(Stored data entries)
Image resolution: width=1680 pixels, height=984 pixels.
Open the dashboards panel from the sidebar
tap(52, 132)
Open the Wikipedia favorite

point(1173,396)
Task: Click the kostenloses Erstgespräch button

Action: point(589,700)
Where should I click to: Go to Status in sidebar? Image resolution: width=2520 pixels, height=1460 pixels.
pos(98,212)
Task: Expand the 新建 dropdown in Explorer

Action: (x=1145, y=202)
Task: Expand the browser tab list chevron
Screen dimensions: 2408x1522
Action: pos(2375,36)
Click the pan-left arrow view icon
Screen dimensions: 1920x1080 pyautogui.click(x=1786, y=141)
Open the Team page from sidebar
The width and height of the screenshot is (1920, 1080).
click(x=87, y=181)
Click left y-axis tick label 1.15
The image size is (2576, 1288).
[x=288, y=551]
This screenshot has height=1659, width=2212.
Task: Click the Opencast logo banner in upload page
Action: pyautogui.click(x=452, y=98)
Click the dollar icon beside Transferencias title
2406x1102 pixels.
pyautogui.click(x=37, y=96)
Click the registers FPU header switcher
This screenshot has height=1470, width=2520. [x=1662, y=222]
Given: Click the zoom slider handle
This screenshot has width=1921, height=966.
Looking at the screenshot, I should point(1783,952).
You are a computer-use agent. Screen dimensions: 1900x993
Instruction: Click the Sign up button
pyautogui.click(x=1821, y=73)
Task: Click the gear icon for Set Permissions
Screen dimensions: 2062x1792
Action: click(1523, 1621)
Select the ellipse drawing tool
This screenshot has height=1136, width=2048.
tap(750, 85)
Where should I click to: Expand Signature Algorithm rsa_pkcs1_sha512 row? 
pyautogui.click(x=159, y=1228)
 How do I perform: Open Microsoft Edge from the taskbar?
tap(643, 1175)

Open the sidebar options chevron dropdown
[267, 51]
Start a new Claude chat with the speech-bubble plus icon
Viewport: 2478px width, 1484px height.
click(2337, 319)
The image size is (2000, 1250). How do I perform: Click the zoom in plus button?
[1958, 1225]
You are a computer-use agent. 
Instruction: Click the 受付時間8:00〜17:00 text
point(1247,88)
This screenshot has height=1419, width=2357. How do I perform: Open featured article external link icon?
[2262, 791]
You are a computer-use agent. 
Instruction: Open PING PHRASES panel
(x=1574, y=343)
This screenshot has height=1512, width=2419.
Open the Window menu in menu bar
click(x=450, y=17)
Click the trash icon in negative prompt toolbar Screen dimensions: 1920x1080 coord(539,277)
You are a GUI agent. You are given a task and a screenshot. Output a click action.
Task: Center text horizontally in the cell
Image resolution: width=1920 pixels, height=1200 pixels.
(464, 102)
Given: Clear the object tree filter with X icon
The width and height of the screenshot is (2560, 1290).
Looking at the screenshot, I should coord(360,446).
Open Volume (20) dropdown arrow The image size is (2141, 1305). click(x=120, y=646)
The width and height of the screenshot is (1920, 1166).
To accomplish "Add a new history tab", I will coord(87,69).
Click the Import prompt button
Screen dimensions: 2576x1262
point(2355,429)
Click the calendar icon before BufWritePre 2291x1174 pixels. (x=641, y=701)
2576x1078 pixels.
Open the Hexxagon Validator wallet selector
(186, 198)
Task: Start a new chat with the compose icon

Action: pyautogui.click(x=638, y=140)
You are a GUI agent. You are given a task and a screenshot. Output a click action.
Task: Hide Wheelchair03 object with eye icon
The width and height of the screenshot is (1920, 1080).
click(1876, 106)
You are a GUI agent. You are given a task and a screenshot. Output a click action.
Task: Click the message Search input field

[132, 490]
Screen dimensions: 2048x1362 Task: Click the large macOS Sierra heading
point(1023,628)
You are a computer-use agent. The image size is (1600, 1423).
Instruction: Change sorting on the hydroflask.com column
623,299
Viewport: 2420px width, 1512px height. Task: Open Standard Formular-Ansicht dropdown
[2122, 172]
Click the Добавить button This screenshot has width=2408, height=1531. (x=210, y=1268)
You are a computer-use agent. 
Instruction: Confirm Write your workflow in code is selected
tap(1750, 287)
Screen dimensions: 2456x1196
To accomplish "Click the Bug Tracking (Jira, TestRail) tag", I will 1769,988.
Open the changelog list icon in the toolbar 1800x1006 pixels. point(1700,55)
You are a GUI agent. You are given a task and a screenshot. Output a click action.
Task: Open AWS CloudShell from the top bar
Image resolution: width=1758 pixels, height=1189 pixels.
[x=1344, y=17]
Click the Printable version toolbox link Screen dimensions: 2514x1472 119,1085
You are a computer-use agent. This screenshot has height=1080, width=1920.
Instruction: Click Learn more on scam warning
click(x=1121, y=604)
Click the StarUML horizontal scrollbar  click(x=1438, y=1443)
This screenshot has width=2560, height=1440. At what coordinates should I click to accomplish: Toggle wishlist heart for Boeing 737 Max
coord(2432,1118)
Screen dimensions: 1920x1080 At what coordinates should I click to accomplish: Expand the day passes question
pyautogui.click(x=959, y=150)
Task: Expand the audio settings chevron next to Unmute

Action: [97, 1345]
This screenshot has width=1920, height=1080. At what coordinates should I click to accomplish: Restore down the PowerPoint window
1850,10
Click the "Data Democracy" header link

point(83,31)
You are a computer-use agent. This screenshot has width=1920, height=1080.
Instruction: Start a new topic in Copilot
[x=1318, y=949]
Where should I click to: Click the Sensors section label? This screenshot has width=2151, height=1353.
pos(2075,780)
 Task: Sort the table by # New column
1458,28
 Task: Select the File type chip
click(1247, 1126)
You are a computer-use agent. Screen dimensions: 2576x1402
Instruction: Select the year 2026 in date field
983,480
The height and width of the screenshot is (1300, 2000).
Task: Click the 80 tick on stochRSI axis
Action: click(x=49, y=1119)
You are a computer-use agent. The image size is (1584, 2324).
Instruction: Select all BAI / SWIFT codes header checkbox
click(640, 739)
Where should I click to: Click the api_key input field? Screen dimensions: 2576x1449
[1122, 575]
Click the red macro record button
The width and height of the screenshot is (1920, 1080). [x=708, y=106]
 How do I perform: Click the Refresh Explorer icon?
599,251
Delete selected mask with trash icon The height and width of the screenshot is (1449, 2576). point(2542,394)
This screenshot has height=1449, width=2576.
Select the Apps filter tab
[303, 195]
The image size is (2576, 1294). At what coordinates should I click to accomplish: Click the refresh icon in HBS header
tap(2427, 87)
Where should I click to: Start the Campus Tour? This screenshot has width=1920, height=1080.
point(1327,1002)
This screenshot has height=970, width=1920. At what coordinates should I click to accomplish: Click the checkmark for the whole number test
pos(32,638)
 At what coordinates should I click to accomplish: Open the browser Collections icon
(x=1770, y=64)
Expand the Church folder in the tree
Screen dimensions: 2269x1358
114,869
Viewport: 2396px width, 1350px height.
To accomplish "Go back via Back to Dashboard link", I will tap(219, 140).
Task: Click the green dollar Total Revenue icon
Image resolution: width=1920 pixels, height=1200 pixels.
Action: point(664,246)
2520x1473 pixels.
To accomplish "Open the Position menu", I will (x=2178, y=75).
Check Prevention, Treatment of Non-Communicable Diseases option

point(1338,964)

*What the task asks*:
Each line of the data needs to be repeated exactly.

*Response area*:
Image resolution: width=1680 pixels, height=984 pixels.
Open the dashboards panel from the sidebar
tap(52, 132)
Open the Wikipedia favorite

point(1173,396)
Task: Click the kostenloses Erstgespräch button

Action: point(589,700)
Where should I click to: Go to Status in sidebar? Image resolution: width=2520 pixels, height=1460 pixels.
pos(98,212)
Task: Expand the 新建 dropdown in Explorer

Action: (x=1145, y=202)
Task: Expand the browser tab list chevron
Screen dimensions: 2408x1522
Action: pos(2375,36)
Click the pan-left arrow view icon
Screen dimensions: 1920x1080 pyautogui.click(x=1786, y=141)
Open the Team page from sidebar
The width and height of the screenshot is (1920, 1080).
click(x=87, y=181)
Click left y-axis tick label 1.15
The image size is (2576, 1288).
[x=288, y=551]
This screenshot has height=1659, width=2212.
Task: Click the Opencast logo banner in upload page
Action: pyautogui.click(x=452, y=98)
Click the dollar icon beside Transferencias title
2406x1102 pixels.
pyautogui.click(x=37, y=96)
Click the registers FPU header switcher
This screenshot has height=1470, width=2520. [x=1662, y=222]
Given: Click the zoom slider handle
This screenshot has width=1921, height=966.
Looking at the screenshot, I should point(1783,952).
You are a computer-use agent. Screen dimensions: 1900x993
Instruction: Click the Sign up button
pyautogui.click(x=1821, y=73)
Task: Click the gear icon for Set Permissions
Screen dimensions: 2062x1792
Action: click(1523, 1621)
Select the ellipse drawing tool
This screenshot has height=1136, width=2048.
tap(750, 85)
Where should I click to: Expand Signature Algorithm rsa_pkcs1_sha512 row? 
pyautogui.click(x=159, y=1228)
 How do I perform: Open Microsoft Edge from the taskbar?
tap(643, 1175)

Open the sidebar options chevron dropdown
[267, 51]
Start a new Claude chat with the speech-bubble plus icon
Viewport: 2478px width, 1484px height.
click(2337, 319)
The image size is (2000, 1250). How do I perform: Click the zoom in plus button?
[1958, 1225]
You are a computer-use agent. 
Instruction: Click the 受付時間8:00〜17:00 text
point(1247,88)
This screenshot has height=1419, width=2357. How do I perform: Open featured article external link icon?
[2262, 791]
You are a computer-use agent. 
Instruction: Open PING PHRASES panel
(x=1574, y=343)
This screenshot has height=1512, width=2419.
Open the Window menu in menu bar
click(x=450, y=17)
Click the trash icon in negative prompt toolbar Screen dimensions: 1920x1080 coord(539,277)
You are a GUI agent. You are given a task and a screenshot. Output a click action.
Task: Center text horizontally in the cell
Image resolution: width=1920 pixels, height=1200 pixels.
(464, 102)
Given: Clear the object tree filter with X icon
The width and height of the screenshot is (2560, 1290).
Looking at the screenshot, I should coord(360,446).
Open Volume (20) dropdown arrow The image size is (2141, 1305). click(x=120, y=646)
The width and height of the screenshot is (1920, 1166).
To accomplish "Add a new history tab", I will coord(87,69).
Click the Import prompt button
Screen dimensions: 2576x1262
point(2355,429)
Click the calendar icon before BufWritePre 2291x1174 pixels. (x=641, y=701)
2576x1078 pixels.
Open the Hexxagon Validator wallet selector
(186, 198)
Task: Start a new chat with the compose icon

Action: pyautogui.click(x=638, y=140)
You are a GUI agent. You are given a task and a screenshot. Output a click action.
Task: Hide Wheelchair03 object with eye icon
The width and height of the screenshot is (1920, 1080).
click(1876, 106)
You are a GUI agent. You are given a task and a screenshot. Output a click action.
Task: Click the message Search input field

[132, 490]
Screen dimensions: 2048x1362 Task: Click the large macOS Sierra heading
point(1023,628)
You are a computer-use agent. The image size is (1600, 1423).
Instruction: Change sorting on the hydroflask.com column
623,299
Viewport: 2420px width, 1512px height. Task: Open Standard Formular-Ansicht dropdown
[2122, 172]
Click the Добавить button This screenshot has width=2408, height=1531. (x=210, y=1268)
You are a computer-use agent. 
Instruction: Confirm Write your workflow in code is selected
tap(1750, 287)
Screen dimensions: 2456x1196
To accomplish "Click the Bug Tracking (Jira, TestRail) tag", I will 1769,988.
Open the changelog list icon in the toolbar 1800x1006 pixels. point(1700,55)
You are a GUI agent. You are given a task and a screenshot. Output a click action.
Task: Open AWS CloudShell from the top bar
Image resolution: width=1758 pixels, height=1189 pixels.
[x=1344, y=17]
Click the Printable version toolbox link Screen dimensions: 2514x1472 119,1085
You are a computer-use agent. This screenshot has height=1080, width=1920.
Instruction: Click Learn more on scam warning
click(x=1121, y=604)
Click the StarUML horizontal scrollbar  click(x=1438, y=1443)
This screenshot has width=2560, height=1440. At what coordinates should I click to accomplish: Toggle wishlist heart for Boeing 737 Max
coord(2432,1118)
Screen dimensions: 1920x1080 At what coordinates should I click to accomplish: Expand the day passes question
pyautogui.click(x=959, y=150)
Task: Expand the audio settings chevron next to Unmute

Action: [97, 1345]
This screenshot has width=1920, height=1080. At what coordinates should I click to accomplish: Restore down the PowerPoint window
1850,10
Click the "Data Democracy" header link

point(83,31)
You are a computer-use agent. This screenshot has width=1920, height=1080.
Instruction: Start a new topic in Copilot
[x=1318, y=949]
Where should I click to: Click the Sensors section label? This screenshot has width=2151, height=1353.
pos(2075,780)
 Task: Sort the table by # New column
1458,28
 Task: Select the File type chip
click(1247, 1126)
You are a computer-use agent. Screen dimensions: 2576x1402
Instruction: Select the year 2026 in date field
983,480
The height and width of the screenshot is (1300, 2000).
Task: Click the 80 tick on stochRSI axis
Action: click(x=49, y=1119)
You are a computer-use agent. The image size is (1584, 2324).
Instruction: Select all BAI / SWIFT codes header checkbox
click(640, 739)
Where should I click to: Click the api_key input field? Screen dimensions: 2576x1449
[1122, 575]
Click the red macro record button
The width and height of the screenshot is (1920, 1080). [x=708, y=106]
 How do I perform: Click the Refresh Explorer icon?
599,251
Delete selected mask with trash icon The height and width of the screenshot is (1449, 2576). point(2542,394)
This screenshot has height=1449, width=2576.
Select the Apps filter tab
[303, 195]
The image size is (2576, 1294). At what coordinates should I click to accomplish: Click the refresh icon in HBS header
tap(2427, 87)
Where should I click to: Start the Campus Tour? This screenshot has width=1920, height=1080.
point(1327,1002)
This screenshot has height=970, width=1920. At what coordinates should I click to accomplish: Click the checkmark for the whole number test
pos(32,638)
 At what coordinates should I click to accomplish: Open the browser Collections icon
(x=1770, y=64)
Expand the Church folder in the tree
Screen dimensions: 2269x1358
114,869
Viewport: 2396px width, 1350px height.
To accomplish "Go back via Back to Dashboard link", I will tap(219, 140).
Task: Click the green dollar Total Revenue icon
Image resolution: width=1920 pixels, height=1200 pixels.
Action: point(664,246)
2520x1473 pixels.
To accomplish "Open the Position menu", I will (x=2178, y=75).
Check Prevention, Treatment of Non-Communicable Diseases option

point(1338,964)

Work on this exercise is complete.